Repository files navigation

Production Stack

This project evaluates a production inference stack built on top of existing OSS projects. The stack is designed based on the llm-d reference stack. Credits go to llm-d contributors for the reference architecture and the contribution of several core components, such as the EPP. In this stack, KAITO is the inference engine, and we focus on evaluating the request routing and autoscaling performance. We run the vLLM simulator so that the entire stack can be evaluated using CPUs only.

Architecture

Production Stack Architecture

Components

  • Istio Gateway — Entry point for all inference requests. Routes client requests (e.g., POST /v1/chat/completions) through the stack.
  • llm-gateway-auth — ext_authz API-key authorization filter. Validates the Authorization: Bearer <token> header against an APIKey custom resource resolved from the request's Host subdomain (<namespace>.gw.example.com) before any routing or model dispatch happens.
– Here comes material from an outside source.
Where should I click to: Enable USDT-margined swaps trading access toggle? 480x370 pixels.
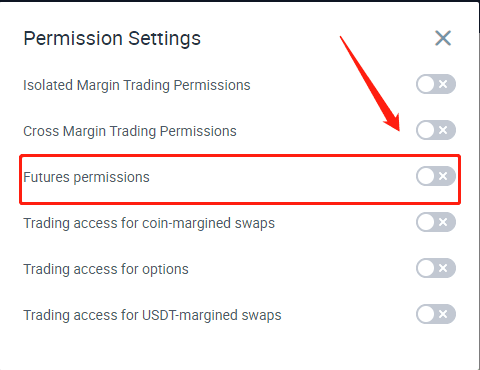pos(436,314)
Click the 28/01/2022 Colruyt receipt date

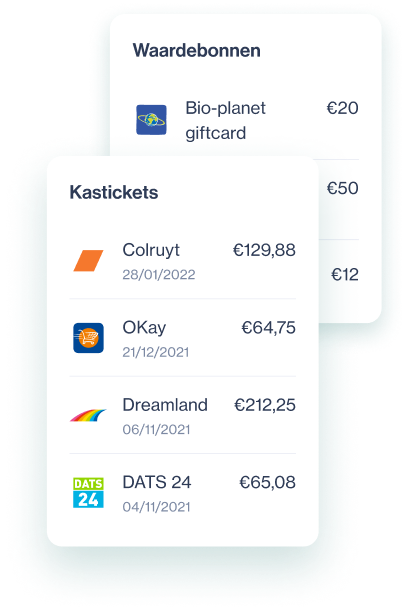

Ships two components — apikey-operator (reconciles APIKey CRs into per-namespace Secrets) and apikey-authz (the ext_authz dataplane).
  • body-based routing (BBR) — Parses request body to extract the model name and injects the X-Gateway-Model-Name header, enabling model-level routing.
  • llm-d-inference-scheduler (EPP) — Per-model Endpoint Picker (image mcr.microsoft.com/oss/v2/llm-d/llm-d-inference-scheduler). Performs KV-cache aware routing by injecting the x-gateway-destination-endpoint header, directing requests to the optimal inference pod.
  • Kaito InferenceSet — Manages groups of vLLM inference pods. Multiple InferenceSets (e.g., Model-A, Model-B) can run different models simultaneously.
  • vLLM Inference Pods(llm-d-inference-sim) — Serve model inference requests. On CPU-only E2E clusters, the real vLLM container is replaced by a shadow pod running llm-d-inference-sim (image ghcr.io/llm-d/llm-d-inference-sim), a lightweight vLLM-compatible simulator that exposes the same OpenAI API and vllm:* Prometheus metrics. See pkg/gpu-node-mocker/README.md for the original-pod ↔ shadow-pod mechanism.
  • keda-kaito-scaler — Metric-based autoscaler built on KEDA that scales vLLM inference pods up and down based on workload metrics.
  • Mocked GPU Nodes / CPU Nodes — Infrastructure layer providing compute resources for inference workloads. The gpu-node-mocker controller (E2E-only) fakes GPU nodes on CPU-only clusters and runs the llm-d-inference-sim shadow pods on real CPU nodes.

Request and Scaling Flows

Prompt flow

  1. Client → Istio Gateway. Client sends POST /v1/chat/completions to <namespace>.gw.example.com with a bearer token.
  2. Gateway → ext-proc filters. llm-gateway-auth validates the token; BBR parses the body and injects X-Gateway-Model-Name.
  3. Gateway → EPP. The per-deployment HTTPRoute matches the model name and calls llm-d-inference-scheduler, which returns the target pod via x-gateway-destination-endpoint.
  4. Gateway → vLLM Pod. Envoy forwards the request directly to the chosen inference pod; the response streams back along the reverse path.
  5. Unmatched models. The namespace's catch-all HTTPRoute returns an OpenAI-compatible 404 model_not_found from the cluster-shared default/model-not-found Service.

Scaling flow

  1. vLLM pods → metrics. Each pod exposes vllm:* Prometheus metrics (queue depth, KV-cache utilisation, request rate).
  2. keda-kaito-scaler → KEDA. The external scaler aggregates per-InferenceSet pod metrics and returns a single summed metric value.
  3. KEDA → HPA → InferenceSet. KEDA exposes that value through the external metrics API; the HPA computes the desired replica count from it and patches the InferenceSet, and the KAITO controller adds or removes vLLM pods.

Installation

Install the stack in three steps. Step 1 is one-time per cluster; steps 2 and 3 are repeated per workload namespace and per model.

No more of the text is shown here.